How much joyful lightness in the Pirandello-performance of the Katona József Theatre from Budapest! The lesson, how to play the great man from Agrigento, unbelievable as it is, comes from Hungary to us. (...) It is a cheerful and comic interpretation, with some really crazy, carnival-like moments. (...) Indeed we should improvise, although form gets a hold on us . This is the message of Tamás Ascher, who filled with life the irresistible introducing scene of the comedy, with some Italian actors scattered around the auditorium and a few Hungarian ones, to let them make a disturbance and pretend to be spectators. (...) We cannot help being amazed seeing the originality of this production. And we enjoy the mixing up of the hot Sicily of the Agrigentan dramatist and the passionate Hungary, that gives us virtuosic effects.

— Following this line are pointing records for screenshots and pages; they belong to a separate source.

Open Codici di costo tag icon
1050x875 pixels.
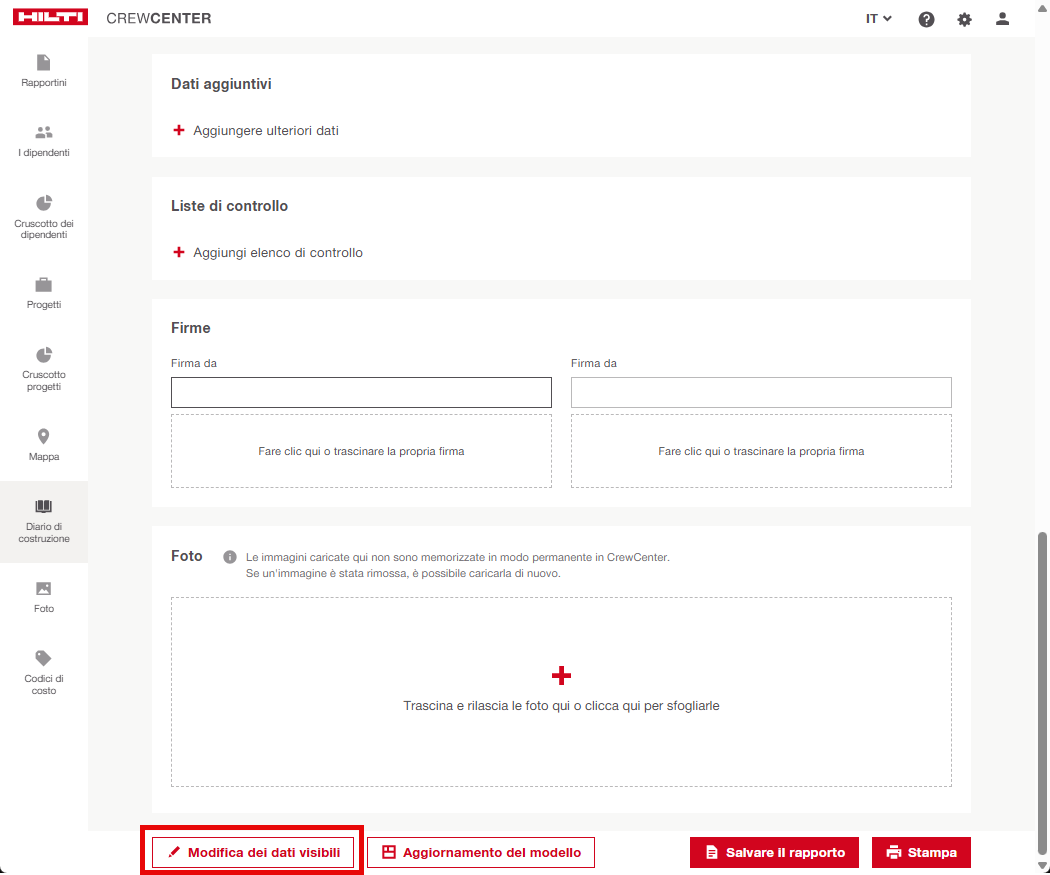point(43,658)
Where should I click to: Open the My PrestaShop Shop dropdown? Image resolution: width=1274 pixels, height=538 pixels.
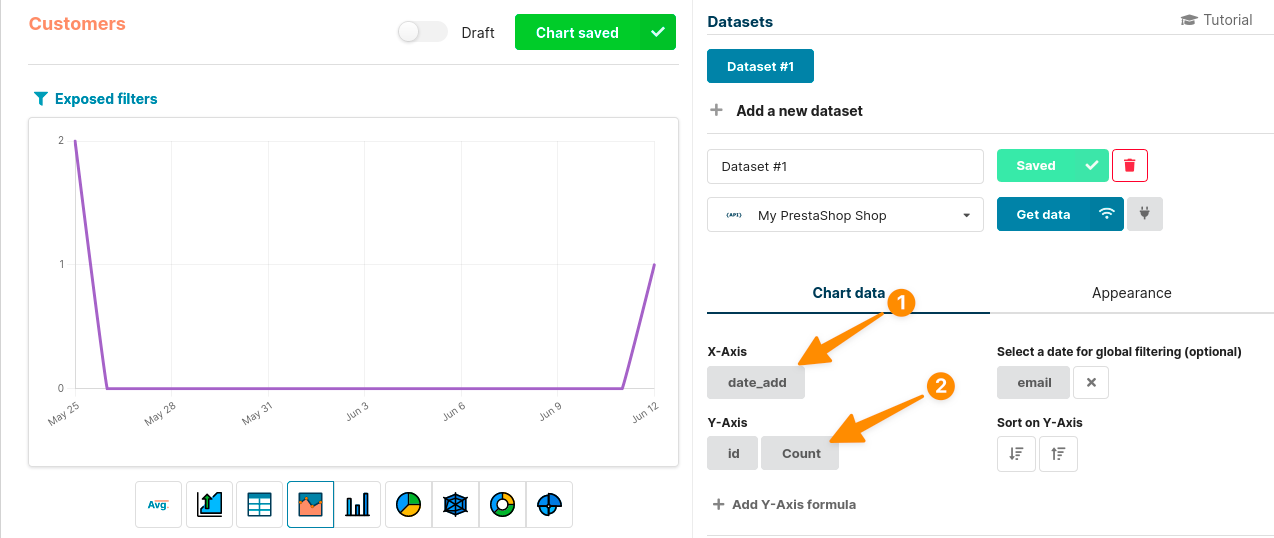point(845,215)
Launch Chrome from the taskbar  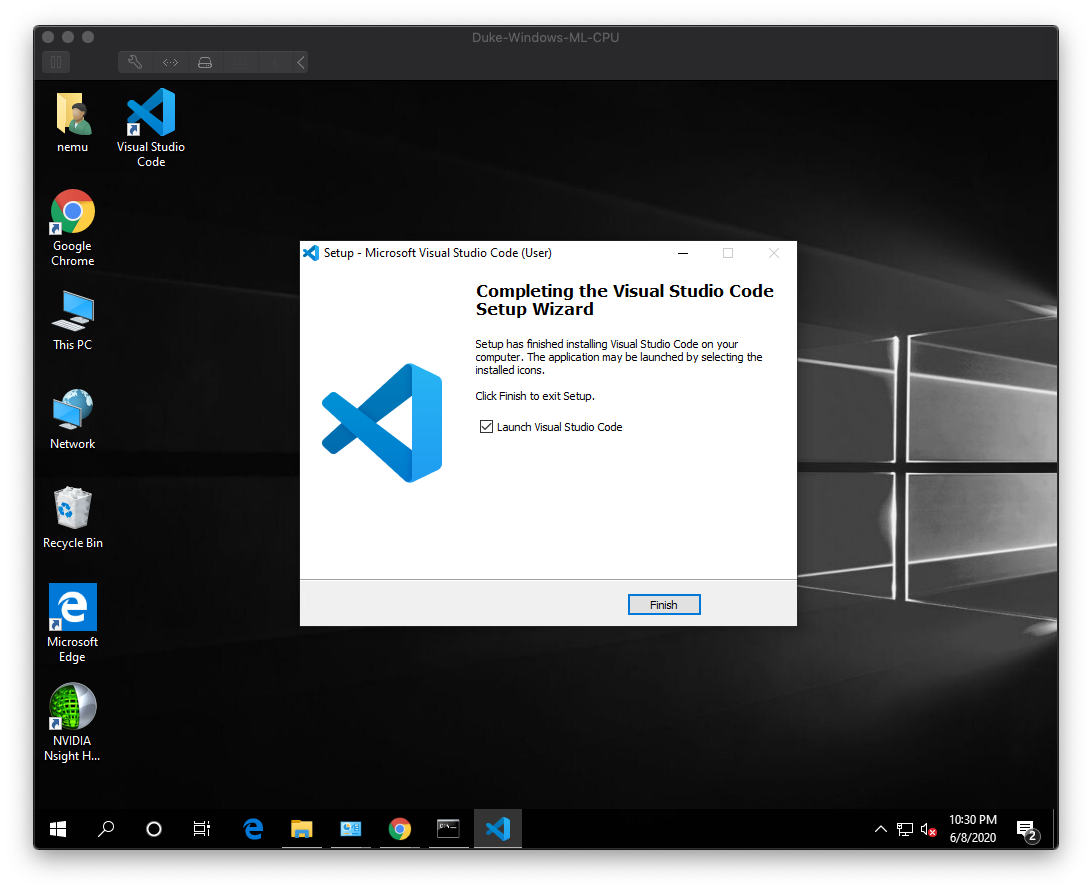[399, 828]
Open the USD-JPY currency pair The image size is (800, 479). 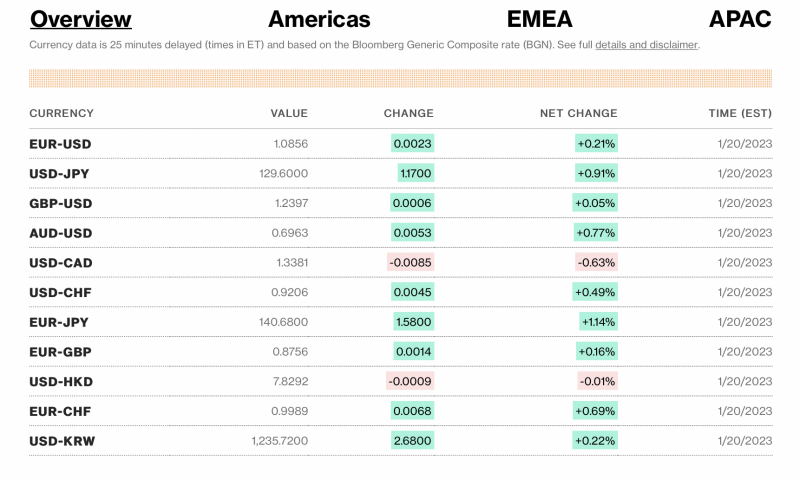pyautogui.click(x=59, y=174)
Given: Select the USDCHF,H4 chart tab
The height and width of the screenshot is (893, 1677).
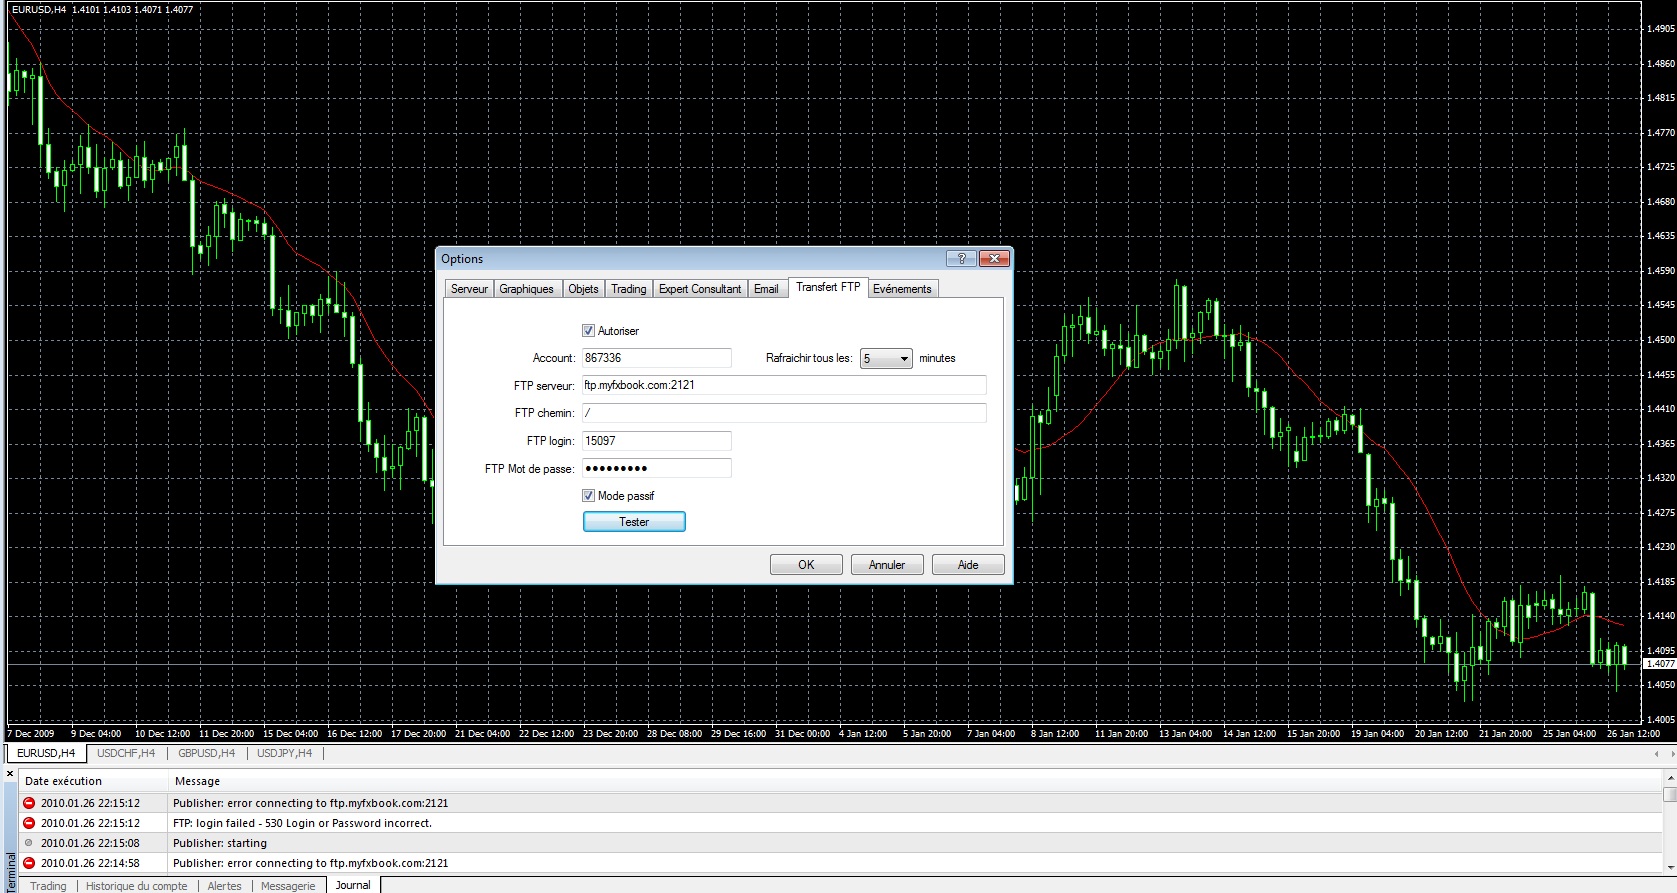Looking at the screenshot, I should coord(126,753).
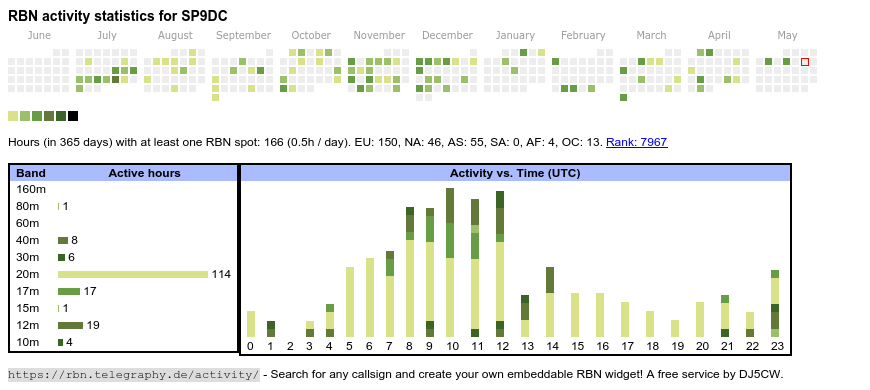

Rosella Minotti, Il Giorno


Tamás Ascher who staged this play in the Katona József Theatre of Budapest, managed to lend this conlict a stupefying freshness by means that he emphasised - mainly at the beginning  - rather the comical improvisations than philosophical dialogues. The handwork of the good director is evident in the way Ascher exploits in this humorous performance all the comical possibilities hidden in the dialogue of the role-actors and the spectator-actors. For the latters, he used some Italian actors and he involved with an excellent sense of rhythm in the composition the pre-arranged delays of simultaneous translation. (...) But the most fascinating in this stageing is the flavour of the newly found and yet also physically unavoidable improvisation: as if the transportation from one language and cultural sphere to another had wiped off the dust that time and the crowd of Pirandello-epigons layed on it during long decades. (...) The enrichment is mutual, as it should be all the time but is, unfortunately, almost never.